**RECORD SET:**
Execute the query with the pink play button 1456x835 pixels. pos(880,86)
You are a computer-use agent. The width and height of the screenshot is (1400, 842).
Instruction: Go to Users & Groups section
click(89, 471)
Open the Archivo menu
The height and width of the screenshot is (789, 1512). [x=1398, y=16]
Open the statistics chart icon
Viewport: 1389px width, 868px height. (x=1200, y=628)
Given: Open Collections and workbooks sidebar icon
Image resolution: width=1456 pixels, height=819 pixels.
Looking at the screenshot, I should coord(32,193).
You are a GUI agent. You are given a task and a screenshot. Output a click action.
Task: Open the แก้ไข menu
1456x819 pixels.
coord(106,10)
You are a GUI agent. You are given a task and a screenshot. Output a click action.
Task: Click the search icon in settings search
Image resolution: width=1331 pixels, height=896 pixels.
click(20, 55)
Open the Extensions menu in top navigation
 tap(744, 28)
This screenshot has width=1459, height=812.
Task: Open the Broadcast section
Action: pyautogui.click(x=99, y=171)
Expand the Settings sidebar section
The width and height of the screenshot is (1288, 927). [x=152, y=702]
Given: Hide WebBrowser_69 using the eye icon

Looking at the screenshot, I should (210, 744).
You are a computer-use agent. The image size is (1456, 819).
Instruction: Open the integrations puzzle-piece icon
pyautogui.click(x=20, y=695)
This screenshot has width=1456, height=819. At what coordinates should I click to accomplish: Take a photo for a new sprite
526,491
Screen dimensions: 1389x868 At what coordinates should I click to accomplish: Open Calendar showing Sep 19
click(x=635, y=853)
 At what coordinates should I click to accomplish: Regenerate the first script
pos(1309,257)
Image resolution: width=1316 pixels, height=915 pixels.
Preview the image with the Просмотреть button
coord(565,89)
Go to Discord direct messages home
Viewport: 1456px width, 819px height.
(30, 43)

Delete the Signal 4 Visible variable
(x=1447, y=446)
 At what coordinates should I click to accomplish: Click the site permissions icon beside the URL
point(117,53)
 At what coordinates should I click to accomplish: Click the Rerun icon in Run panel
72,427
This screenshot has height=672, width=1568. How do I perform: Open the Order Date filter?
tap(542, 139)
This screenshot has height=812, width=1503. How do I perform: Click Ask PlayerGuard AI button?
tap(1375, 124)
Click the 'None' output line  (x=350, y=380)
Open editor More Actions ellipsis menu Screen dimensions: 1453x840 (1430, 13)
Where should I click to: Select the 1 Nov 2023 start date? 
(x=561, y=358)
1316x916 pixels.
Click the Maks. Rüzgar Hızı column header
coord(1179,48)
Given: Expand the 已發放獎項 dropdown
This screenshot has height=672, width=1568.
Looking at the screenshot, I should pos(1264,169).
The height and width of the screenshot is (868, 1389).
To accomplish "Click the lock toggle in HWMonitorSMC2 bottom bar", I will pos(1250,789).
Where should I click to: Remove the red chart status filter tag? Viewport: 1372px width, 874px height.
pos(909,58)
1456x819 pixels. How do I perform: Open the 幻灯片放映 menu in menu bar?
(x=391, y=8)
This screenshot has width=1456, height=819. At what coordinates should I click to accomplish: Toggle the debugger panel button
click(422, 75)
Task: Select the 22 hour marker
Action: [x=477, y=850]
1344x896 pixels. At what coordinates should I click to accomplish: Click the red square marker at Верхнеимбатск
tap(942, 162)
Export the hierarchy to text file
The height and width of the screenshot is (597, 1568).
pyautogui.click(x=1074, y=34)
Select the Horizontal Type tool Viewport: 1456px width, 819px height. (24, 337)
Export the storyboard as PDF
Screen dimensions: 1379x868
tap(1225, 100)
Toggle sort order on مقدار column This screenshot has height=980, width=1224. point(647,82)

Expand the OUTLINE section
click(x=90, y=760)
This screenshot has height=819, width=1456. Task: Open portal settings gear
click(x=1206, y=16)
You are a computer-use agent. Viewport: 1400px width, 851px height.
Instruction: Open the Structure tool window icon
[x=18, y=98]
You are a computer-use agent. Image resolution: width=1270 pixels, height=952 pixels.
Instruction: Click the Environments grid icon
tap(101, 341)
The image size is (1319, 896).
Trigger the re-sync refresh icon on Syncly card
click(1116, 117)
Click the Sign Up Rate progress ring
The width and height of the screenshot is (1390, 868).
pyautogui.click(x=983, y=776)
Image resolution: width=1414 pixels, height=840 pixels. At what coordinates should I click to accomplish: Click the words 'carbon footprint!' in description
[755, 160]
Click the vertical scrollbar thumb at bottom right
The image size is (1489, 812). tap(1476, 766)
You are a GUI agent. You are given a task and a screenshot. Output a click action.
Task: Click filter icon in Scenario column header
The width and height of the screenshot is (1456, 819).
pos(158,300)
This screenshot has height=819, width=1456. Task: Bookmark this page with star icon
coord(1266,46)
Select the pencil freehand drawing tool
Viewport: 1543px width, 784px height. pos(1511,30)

**DESCRIPTION OF THE TASK:**
Check each line of the data above for the string "computer", and copy the ones that have it.

**ANSWER SECTION:**
You are a computer-use agent. The width and height of the screenshot is (1400, 842).
You are a computer-use agent. The image size is (1456, 819).
You are a computer-use agent. Viewport: 1400px width, 851px height.
You are a computer-use agent. Image resolution: width=1270 pixels, height=952 pixels.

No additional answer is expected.